* Euro zone yields 2-5 bps lower across the board
* California rolls back reopening plans
* U.S.-China relations worsen
* Italy sells 10 bln euros of debt
* Euro zone periphery govt bond yields tmsnrt.rs/2ii2Bqr (Updates prices, adds context)
By Abhinav Ramnarayan and Elizabeth Howcroft
LONDON, July 14 (Reuters) - Investors retreated to safe euro zone government bonds on Tuesday as U.S.-China tensions and new lockdown restrictions in California turned markets cautious, dampening Monday’s excitement over improved corporate earnings.
Equities fell after Californian Governor Gavin Newsom ordered renewed measures on Monday to stem the rise in COVID-19 infections in America’s most populous state, undoing weeks of reopening efforts.
Market sentiment also took a hit from worsening U.S.-China relations, after the United States rejected China’s claims to offshore resources in most of the South China Sea.
Most euro zone bond yields were about 2-5 basis points lower, with the 10-year Bund yield - the benchmark for the region - down around 4 basis point at -0.444%.
The fall cancels out some of Monday’s 6.3 bps rise, the biggest daily gain in over a month.
Riskier Southern European yields also fell, but to a lesser extent, with Italy’s 10-year government bond yield down 3 bps at 1.279%.

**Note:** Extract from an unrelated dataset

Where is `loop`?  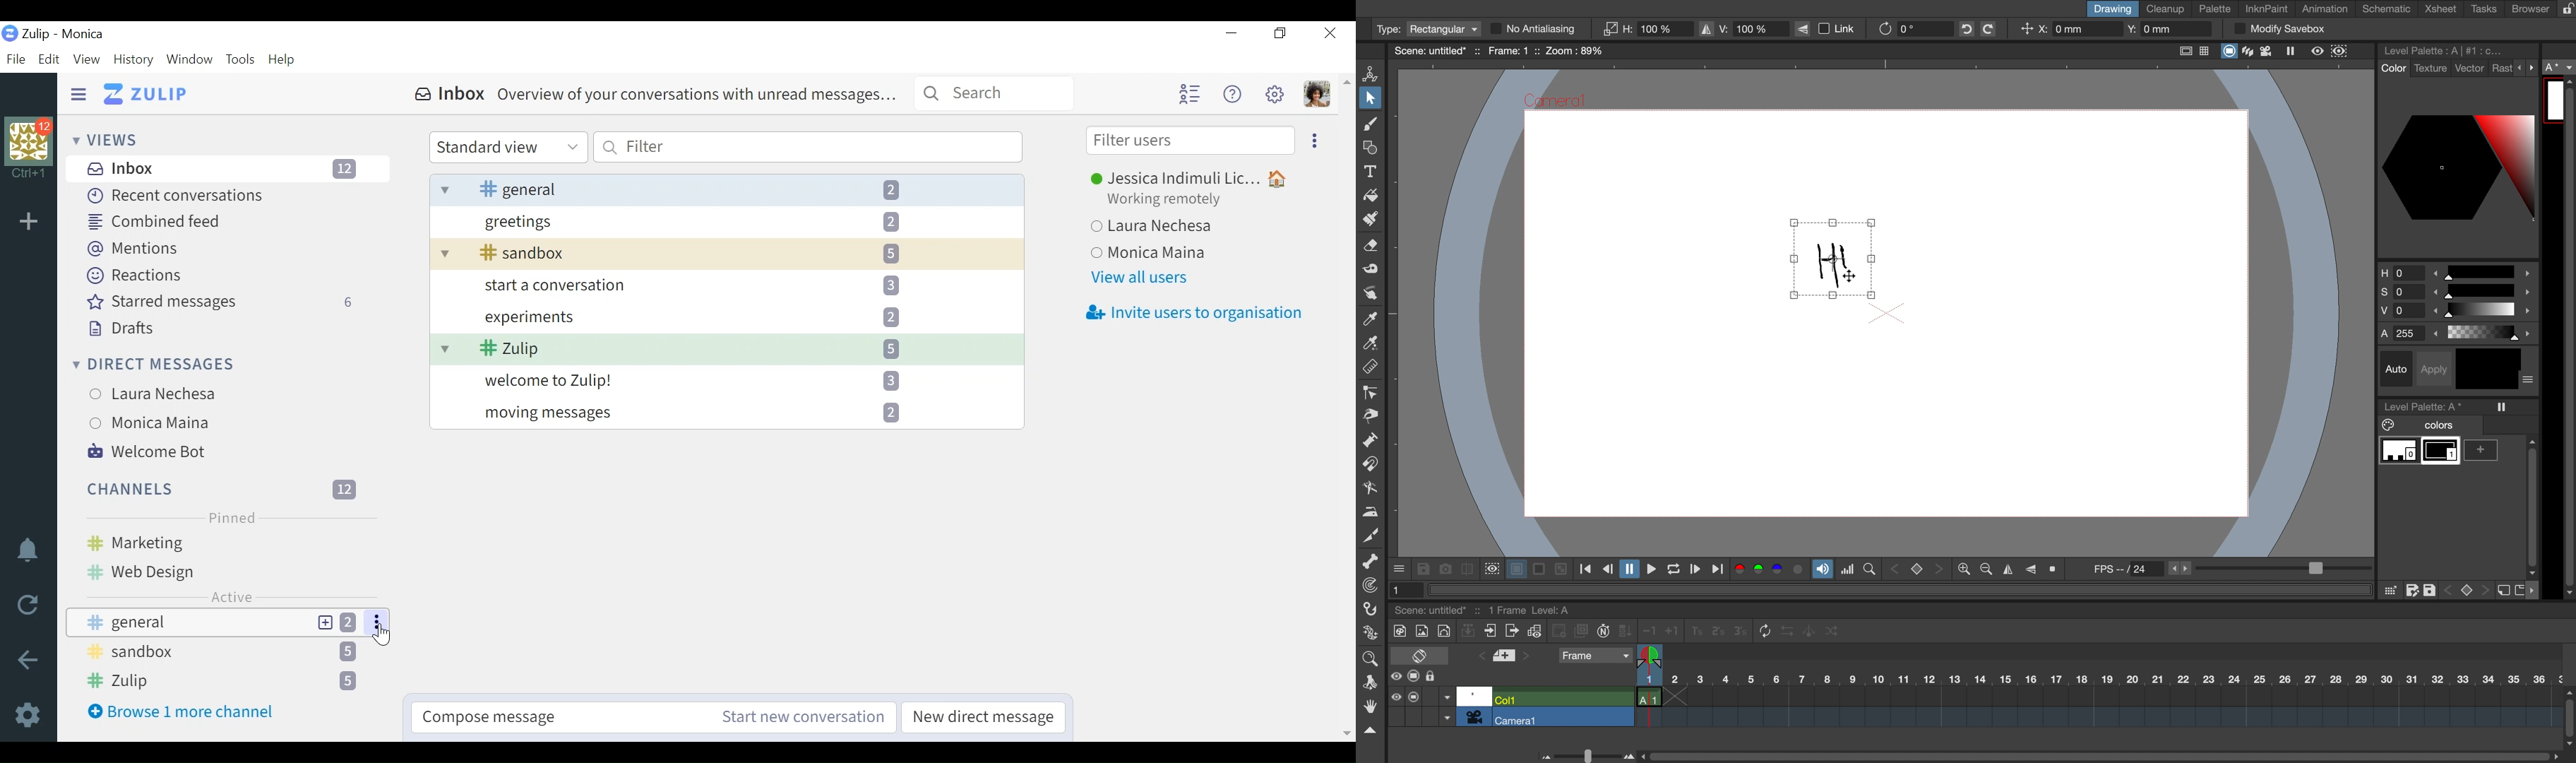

“The tightening trend in sovereign spreads has stopped. It hasn’t reversed but we’ve stabilized at current levels, which runs counter to the trend, runs counter to the impact of ECB intervention,” said Antoine Bouvet, senior rates strategist at ING.
Investors were focused on the European Central Bank (ECB) meeting on Thursday and EU summit set to start on Friday, at which leaders will discuss the proposed 750 billion euro coronavirus recovery fund.
German Chancellor Angela Merkel said on Monday she could not guarantee that EU member states would reach an agreement on the fund and a multi-year budget at the summit this week.
Further dampening expectations, Dutch Prime Minister Mark Rutte said on Tuesday he was pessimistic about the chances of a deal being reached.
Rutte has held a series of one-on-one discussions in recent days with EU leaders. They have been trying to persuade the Dutch to drop their opposition to the fund, which was first proposed by France and Germany.
Rabobank rates strategist Richard McGuire said that it was not so much the scale of the support the fund provides but whether or not there is any liability sharing that will determine the market reaction to the summit.
“From a market perspective, I don’t think it necessarily matters how much liabilities they’re sharing. It’s whether they’re willing to do so or not,” he said.
“If they’re unwilling to do so, that I think will be taken quite negatively,” he added.
McGuire also said that bond trading volumes were thin on Tuesday as markets enter an early summer lull.
“Investors will probably be hunkered down now given the potential for the developments – possibly notable developments – on Thursday and Friday, even though both of these may potentially be non-events,” he said.
Italy sold 10 billion euros of bonds due in 2023, 2027 and 2040 in an auction.